First, let's load the `train.csv` dataset. We'll also make a copy to work with, preserving the original dataframe.

In [None]:
import pandas as pd
import numpy as np
from sklearn.preprocessing import StandardScaler, OneHotEncoder
from sklearn.impute import SimpleImputer
from sklearn.compose import ColumnTransformer
from sklearn.pipeline import Pipeline

# Load the dataset
try:
    df = pd.read_csv('../data/train.csv')
    # Create a copy to work with, so the original DataFrame remains untouched
    data = df.copy()
    print("Dataset loaded successfully and a working copy created.")
except FileNotFoundError:
    print("Error: train.csv not found. Please make sure it's in the 'data/' directory.")
    data = pd.DataFrame() # Create an empty DataFrame to avoid errors later


## 2. Handle Missing Values

We identified `Age`, `Embarked`, and `Cabin` as columns with missing values in our EDA.

### 2.1. Impute `Age`

We'll impute missing `Age` values with the **median** age. The median is often preferred over the mean for skewed distributions or when outliers are present, as it's more robust.

In [None]:
if not data.empty:
    # Impute Age with median
    median_age = data['Age'].median()
    data['Age'].fillna(median_age, inplace=True)
    print(f"Missing 'Age' values imputed with median: {median_age:.2f}")


### 2.2. Impute `Embarked`

For `Embarked`, which has only a couple of missing values, we'll impute with the **mode** (most frequent value).

In [None]:
if not data.empty:
    # Impute Embarked with mode
    mode_embarked = data['Embarked'].mode()[0]
    data['Embarked'].fillna(mode_embarked, inplace=True)
    print(f"Missing 'Embarked' values imputed with mode: {mode_embarked}")


### 2.3. Handle `Cabin`

Given the high percentage of missing values in `Cabin`, we'll simplify it by creating a binary feature: `Has_Cabin`. This feature will indicate whether a passenger had cabin information recorded (1) or not (0).

In [None]:
if not data.empty:
    # Create a new feature 'Has_Cabin'
    data['Has_Cabin'] = data['Cabin'].notna().astype(int)
    # Drop the original 'Cabin' column
    data.drop('Cabin', axis=1, inplace=True)
    print("Created 'Has_Cabin' feature and dropped original 'Cabin' column.")


### 2.4. Verify Missing Values

In [None]:
if not data.empty:
    print("\nMissing values after imputation and handling:")
    print(data.isnull().sum()[data.isnull().sum() > 0])
    if data.isnull().sum().sum() == 0:
        print("All missing values have been handled.")


## 3. Feature Engineering

Let's create some new features that might provide more predictive power.

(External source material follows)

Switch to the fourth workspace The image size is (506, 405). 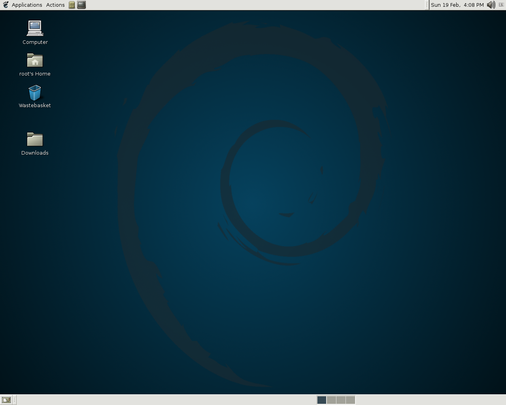[350, 400]
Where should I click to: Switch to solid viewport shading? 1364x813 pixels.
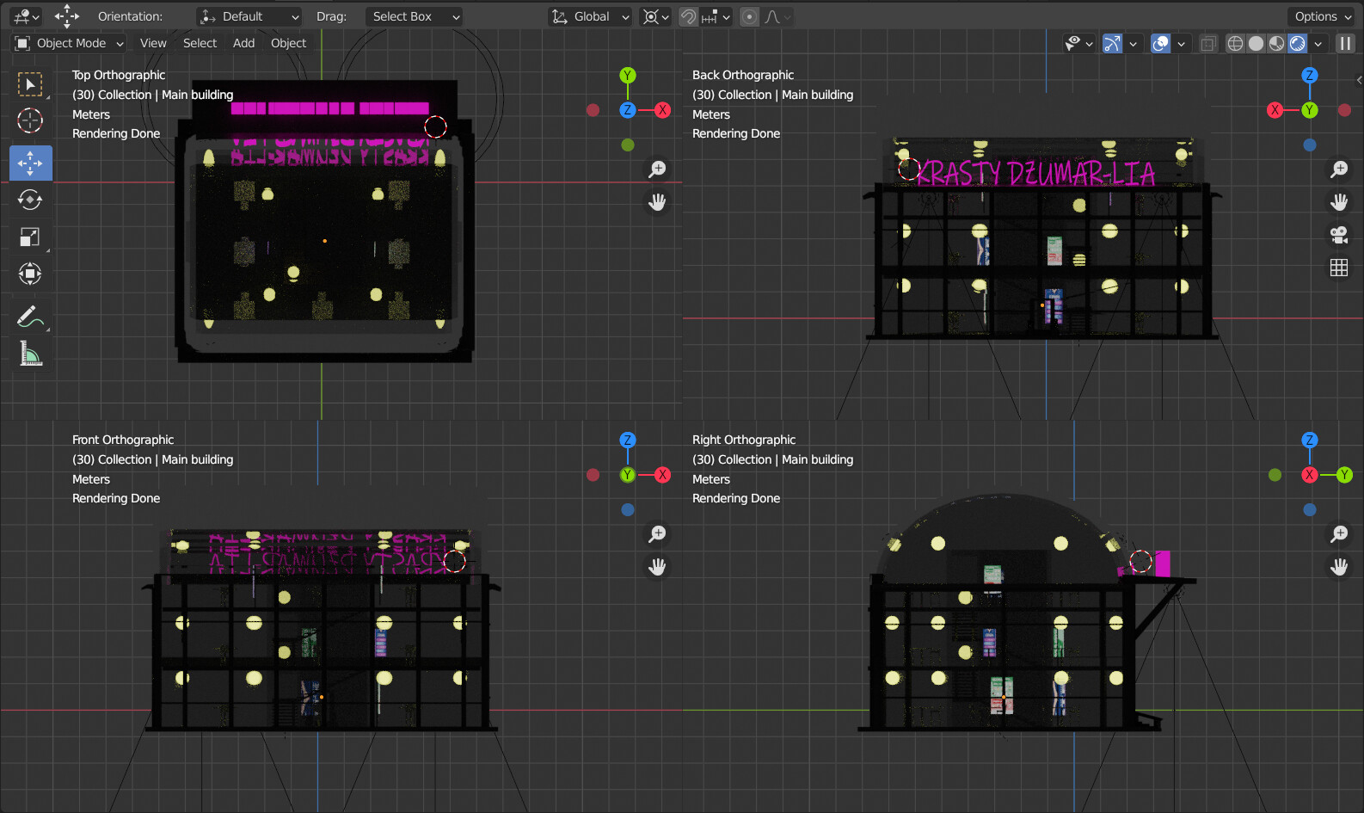[1256, 43]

### 3.1. `FamilySize` and `IsAlone`

We'll combine `SibSp` (siblings/spouses aboard) and `Parch` (parents/children aboard) to create `FamilySize`. From `FamilySize`, we'll derive `IsAlone` to indicate if a passenger traveled alone.

In [None]:
if not data.empty:
    data['FamilySize'] = data['SibSp'] + data['Parch'] + 1 # +1 for the passenger themselves
    data['IsAlone'] = (data['FamilySize'] == 1).astype(int)
    print("Created 'FamilySize' and 'IsAlone' features.")
    display(data[['SibSp', 'Parch', 'FamilySize', 'IsAlone']].head())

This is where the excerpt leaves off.